There are a number of reasons why you might want to take birth control, but it’s also understandable to have some trepidation about its side effects. Oral contraceptives can secondarily impact the body in a number of ways which vary in severity. You may have even heard that birth control has been linked to the appearance of blood clots. While this side effect is rare, it’s important to know whether you may be at risk. Manhattan Cardiology’s own Dr. Mary Greene sheds some light on blood clots and other things that you should know about birth control and its side effects.

1. What are blood clots and how dangerous can they be?

A blood clot occurs when blood coagulates and forms a gelatinous solid made up from proteins and blood cells. This normally occurs in the setting of an injury, in order to stop blood loss. However, this can also occur abnormally due to the presence of certain risk factors or genetic/hereditary blood clotting disorders.

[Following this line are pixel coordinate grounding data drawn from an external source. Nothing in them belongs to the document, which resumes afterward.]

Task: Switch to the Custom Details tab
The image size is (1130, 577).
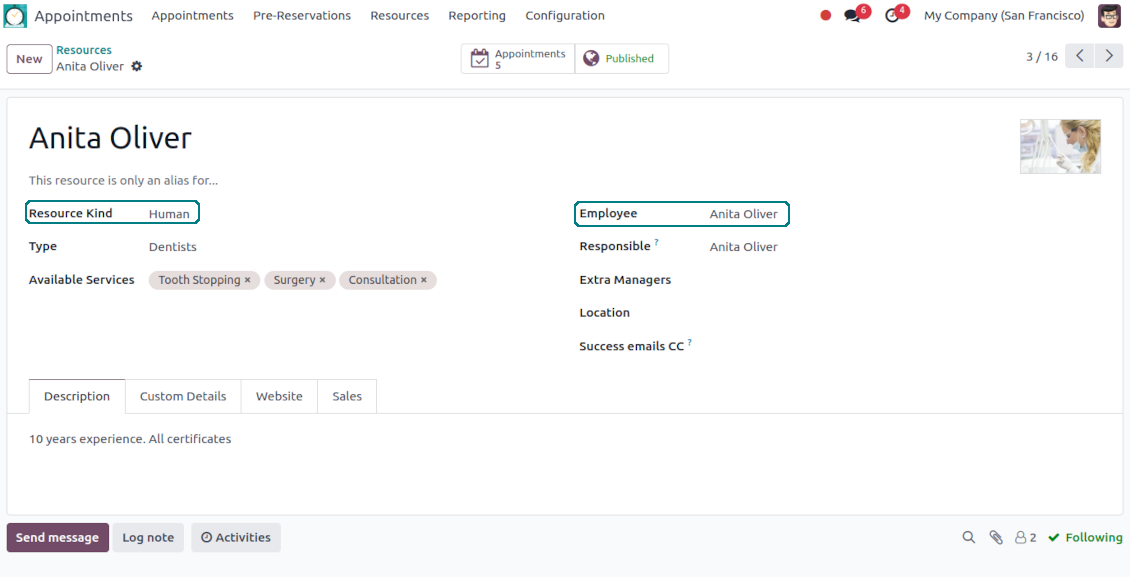Action: [x=183, y=397]
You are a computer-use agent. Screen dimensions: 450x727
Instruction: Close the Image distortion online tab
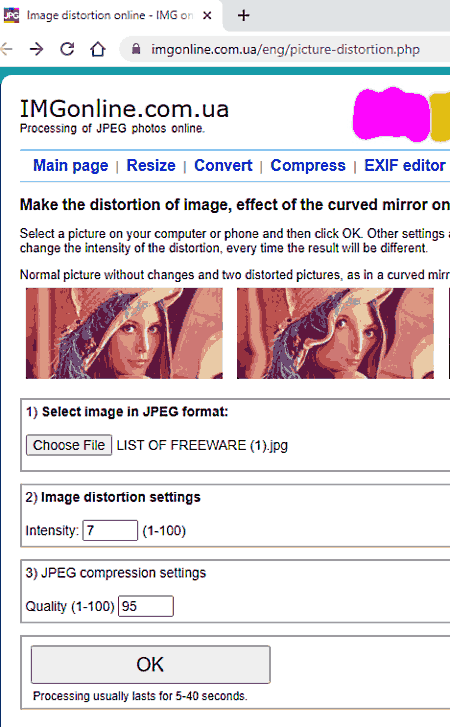click(x=207, y=15)
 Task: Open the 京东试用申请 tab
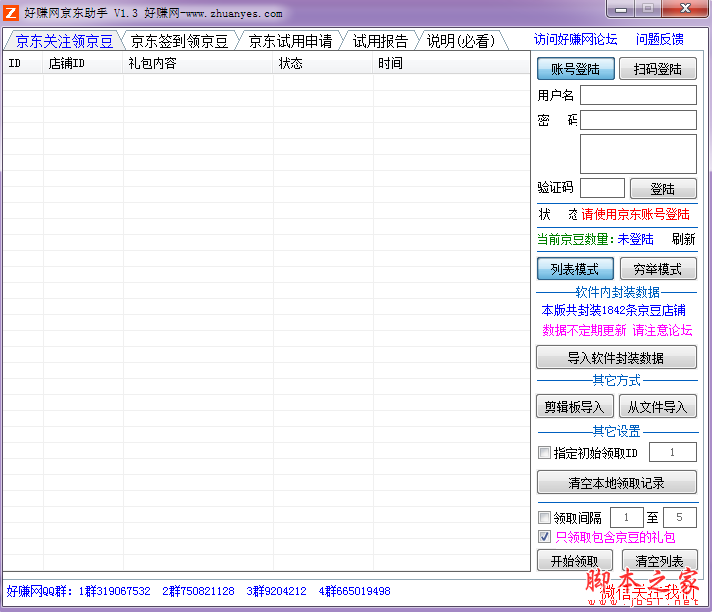(x=290, y=41)
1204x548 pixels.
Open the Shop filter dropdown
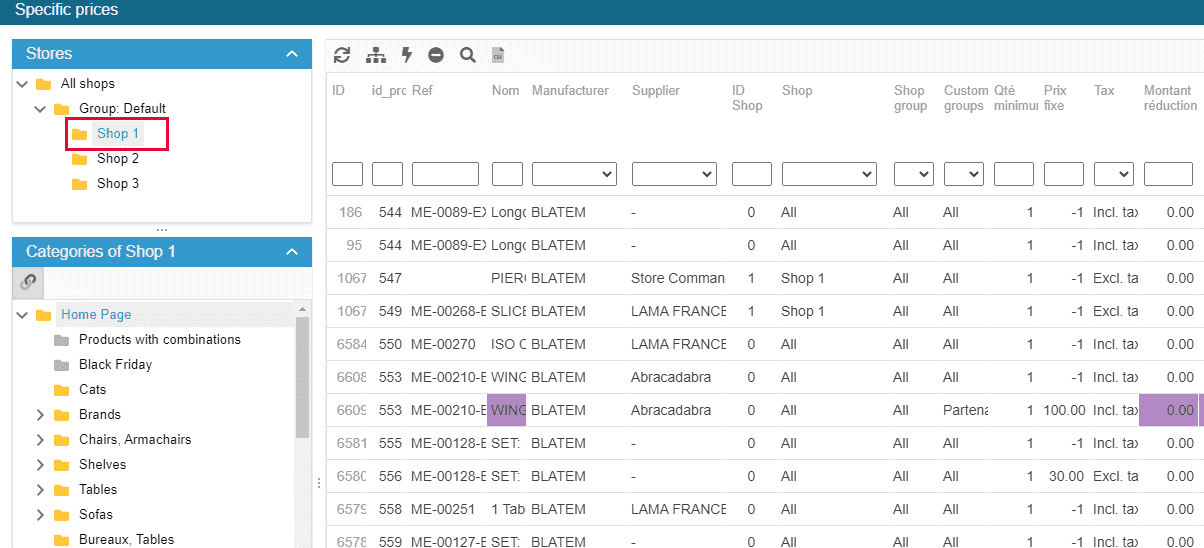(829, 175)
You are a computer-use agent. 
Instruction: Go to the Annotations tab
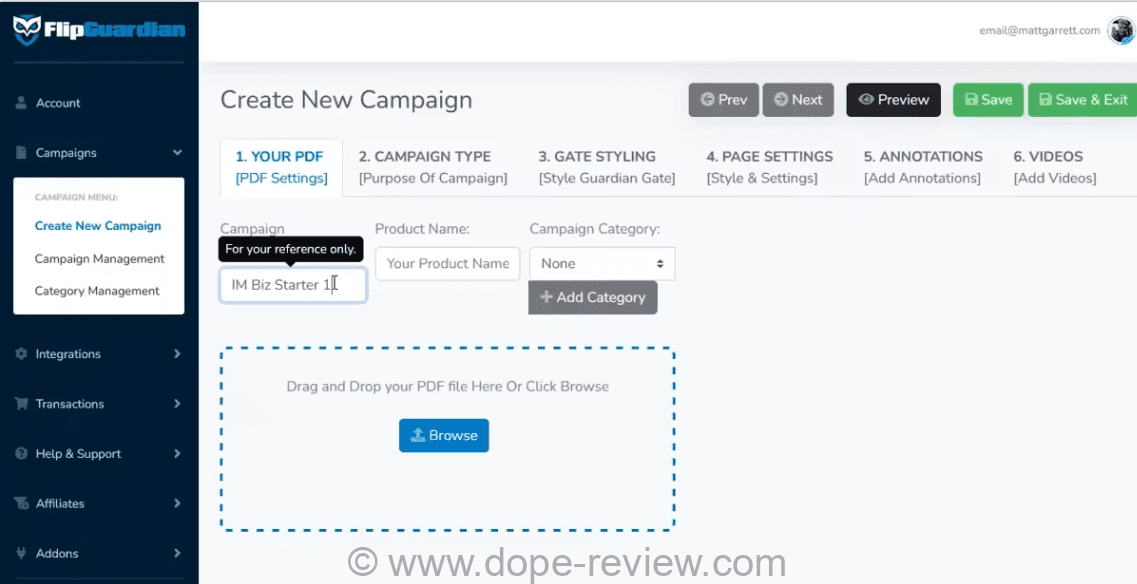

2. Are blood clots more common for women than men?

Men have a higher overall risk of thrombosis than women (especially in the elderly population), but women have risks due to pregnancy, birth control, and postmenopausal hormone therapy that men do not. These risks are generally attributed to estrogen, a key ingredient in birth control pills, patches, and rings, and in postmenopausal hormone therapy.

3. As a woman, does taking birth control increase your risk for developing blood clots?

Estrogen, like many lipophilic hormones, affects the gene transcription of various proteins. Thus, estrogen increases plasma concentrations of these blood clotting proteins by increasing gene transcription. Higher doses of estrogen appear to confer a greater risk of venous thrombus formation.

Higher estrogen levels can also be caused by hormonal changes, such as those that occur in pregnancy. Estrogen levels can be increased by hormonal birth control and by hormone replacement therapy in both post-menopausal women and trasgender women.

4. Are there only certain birth control methods that can increase a woman’s risk?

If there is a concern for elevated risk of blood clots and birth control is desired, progesterone-only or non-hormonal forms of birth control (such as copper IUDs or condoms) should be implemented.

5. If I am taking birth control, are there any preventative measures I should take to help reduce my risk?

It is imperative that you do not smoke. Smoking and hormonal birth control increase the risk of blood clots significantly. You should also have a discussion with your physician who can screen you for increased risk of blood clots.